Knock off the word abuse. There is no theft involved in duplication.

"Some of us have to make a living, you know"

Re:Palladium,DRM = no trust or rights

[.com+b4+.storm]

How can DRM "protect rights" when it denies basic rights of fair use?

Ah, but there's the rub. It's not about protecting YOUR rights, it's about protecting the rights of the big corporations. Well not so much their rights as the "rights" they want - i.e. control over your computer and everything you use it for.

Re:Why a VM ?

Palladium and TCPA are essentially identical, at least when it comes to DRM applications. Both are basically PGP on steroids, and without that second key the media is worthless. Palladium is a superset of features, though, that includes memory curtaining, where blocks of memory are also encrypted and only available to specific programs. Without that seperation between trusted and non-trusted can't really exist anyway.

Re:Faking out Palladium?

[asdfghjklqwertyuiop]

it doesn't really matter how hard it is, so long as one single person can crack it.

Every palladium-disabled machine out there will have a different key. Getting the key out of one won't help you get the key out of another.

Really, I can't say I've read too much about how it works, but likely it'll have MS/Intel's _public_ key stored so that it can check the certificates of code that you try to run to make sure that it's trusted.

Yeah, they will have those public keys in there, but every machine will also have a private key of its own embedded in hardware. That's how palladium aims to prevent you from copying your data from one computer to another. The "protected" data will be encrypted based on a key that is unique to you, making the encrypted data useless to anyone else.

Re:Faking out Palladium?

Moreso, would it be possible to fake out Palladium-dependent software by running it in an emulator that simulates the undelying Palladium subsystem?

Yes. Unfortunately, you won't be able to make such a simulator. The simulator requires a private key which is embedded in the hardware. This is where TCPA comes in*.

Palladium is encrypted using a public key. To decrypt it, you need the private key. The private key is embedded in a tamper-resistant chip (called the trusted platform module.
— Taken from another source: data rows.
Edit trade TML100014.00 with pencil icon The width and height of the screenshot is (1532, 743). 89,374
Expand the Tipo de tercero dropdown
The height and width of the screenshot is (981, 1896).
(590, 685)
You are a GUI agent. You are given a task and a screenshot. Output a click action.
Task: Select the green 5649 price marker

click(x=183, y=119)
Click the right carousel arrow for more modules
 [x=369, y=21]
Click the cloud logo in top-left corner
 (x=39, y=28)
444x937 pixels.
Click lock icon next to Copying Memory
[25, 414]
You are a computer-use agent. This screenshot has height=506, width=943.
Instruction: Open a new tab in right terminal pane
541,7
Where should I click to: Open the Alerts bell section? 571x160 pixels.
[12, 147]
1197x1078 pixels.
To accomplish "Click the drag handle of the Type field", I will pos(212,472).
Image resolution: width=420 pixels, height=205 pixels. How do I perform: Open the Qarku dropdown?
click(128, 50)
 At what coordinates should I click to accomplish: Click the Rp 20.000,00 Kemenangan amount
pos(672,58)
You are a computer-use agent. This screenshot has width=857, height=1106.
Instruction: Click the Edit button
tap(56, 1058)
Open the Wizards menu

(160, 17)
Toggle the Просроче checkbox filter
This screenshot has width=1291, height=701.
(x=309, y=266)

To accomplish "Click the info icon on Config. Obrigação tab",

If you try to inspect the chip, it effectively self-destructs). When the machine powers up, it authenticates the BIOS. The BIOS authenticates the boot loader and the kernel. If any of these fail to authenticate, TCPA will refuse to authenticate anything else. Finally, TCPA decrypts the kernel and starts it up.

The kernel authenticates the drivers it uses, and the software it starts up. Not everything has to be authenticated, just stuff that DRM'd software depends on. When you open a DRM'd program, either Palladium decrypts it with a private key, or Palladium sends it to the trusted platform module to decrypt.

As long as Palladium doesn't have any security holes, you will have two options to compromise it. You could somehow acquire the private keys, or you could somehow compromise the hardware (processor, memory, video card, etc).

--------

*Kuro5hin has a good technical analysis of TCPA.